(Entries taken from a collection)

_ _ _ _

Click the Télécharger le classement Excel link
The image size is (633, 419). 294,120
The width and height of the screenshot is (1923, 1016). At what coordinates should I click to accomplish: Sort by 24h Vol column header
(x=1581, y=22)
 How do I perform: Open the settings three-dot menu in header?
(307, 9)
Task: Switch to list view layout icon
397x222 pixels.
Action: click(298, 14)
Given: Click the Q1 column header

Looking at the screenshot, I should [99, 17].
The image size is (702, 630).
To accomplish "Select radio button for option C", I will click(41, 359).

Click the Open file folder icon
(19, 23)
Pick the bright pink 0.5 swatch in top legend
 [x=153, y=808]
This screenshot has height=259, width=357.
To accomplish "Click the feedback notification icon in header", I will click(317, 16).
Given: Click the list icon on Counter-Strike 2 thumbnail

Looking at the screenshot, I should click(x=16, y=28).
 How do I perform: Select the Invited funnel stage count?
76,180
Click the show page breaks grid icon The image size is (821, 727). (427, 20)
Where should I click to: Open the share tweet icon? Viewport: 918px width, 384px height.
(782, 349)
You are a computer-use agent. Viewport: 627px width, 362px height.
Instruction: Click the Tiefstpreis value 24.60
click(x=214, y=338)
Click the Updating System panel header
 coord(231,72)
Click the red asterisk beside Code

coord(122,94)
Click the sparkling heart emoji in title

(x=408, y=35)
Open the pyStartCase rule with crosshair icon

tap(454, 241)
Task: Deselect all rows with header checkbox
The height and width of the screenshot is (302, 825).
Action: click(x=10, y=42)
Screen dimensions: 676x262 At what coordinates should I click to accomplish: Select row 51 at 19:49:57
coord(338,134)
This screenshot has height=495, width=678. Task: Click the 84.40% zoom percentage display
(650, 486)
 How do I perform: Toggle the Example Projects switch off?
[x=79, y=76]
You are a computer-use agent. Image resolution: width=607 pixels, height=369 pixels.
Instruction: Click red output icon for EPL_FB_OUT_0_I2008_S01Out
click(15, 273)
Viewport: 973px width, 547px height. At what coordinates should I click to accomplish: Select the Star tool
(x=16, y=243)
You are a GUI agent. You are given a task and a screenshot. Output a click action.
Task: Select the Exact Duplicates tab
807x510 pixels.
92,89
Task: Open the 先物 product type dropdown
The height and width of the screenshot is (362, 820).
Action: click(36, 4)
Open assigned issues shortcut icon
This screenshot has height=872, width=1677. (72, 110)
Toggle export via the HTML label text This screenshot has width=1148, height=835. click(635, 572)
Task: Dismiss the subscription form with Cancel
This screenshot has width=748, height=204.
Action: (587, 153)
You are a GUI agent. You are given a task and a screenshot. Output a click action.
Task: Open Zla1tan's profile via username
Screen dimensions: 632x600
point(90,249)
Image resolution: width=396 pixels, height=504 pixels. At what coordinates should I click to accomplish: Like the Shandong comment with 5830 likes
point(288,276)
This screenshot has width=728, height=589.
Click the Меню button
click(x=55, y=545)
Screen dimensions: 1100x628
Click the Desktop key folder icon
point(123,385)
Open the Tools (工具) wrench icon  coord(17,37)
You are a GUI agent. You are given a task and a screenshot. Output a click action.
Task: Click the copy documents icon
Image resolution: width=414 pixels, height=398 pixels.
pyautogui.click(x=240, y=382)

_ _ _ _

Starting at the line above that contains "The width and", repeat each line exactly up to and including the line that contains "Click the show", and stop there.

### [TASK SOLUTION]
The width and height of the screenshot is (1923, 1016). At what coordinates should I click to accomplish: Sort by 24h Vol column header
(x=1581, y=22)
 How do I perform: Open the settings three-dot menu in header?
(307, 9)
Task: Switch to list view layout icon
397x222 pixels.
Action: click(298, 14)
Given: Click the Q1 column header

Looking at the screenshot, I should [99, 17].
The image size is (702, 630).
To accomplish "Select radio button for option C", I will click(41, 359).

Click the Open file folder icon
(19, 23)
Pick the bright pink 0.5 swatch in top legend
 [x=153, y=808]
This screenshot has height=259, width=357.
To accomplish "Click the feedback notification icon in header", I will click(317, 16).
Given: Click the list icon on Counter-Strike 2 thumbnail

Looking at the screenshot, I should click(x=16, y=28).
 How do I perform: Select the Invited funnel stage count?
76,180
Click the show page breaks grid icon The image size is (821, 727). (427, 20)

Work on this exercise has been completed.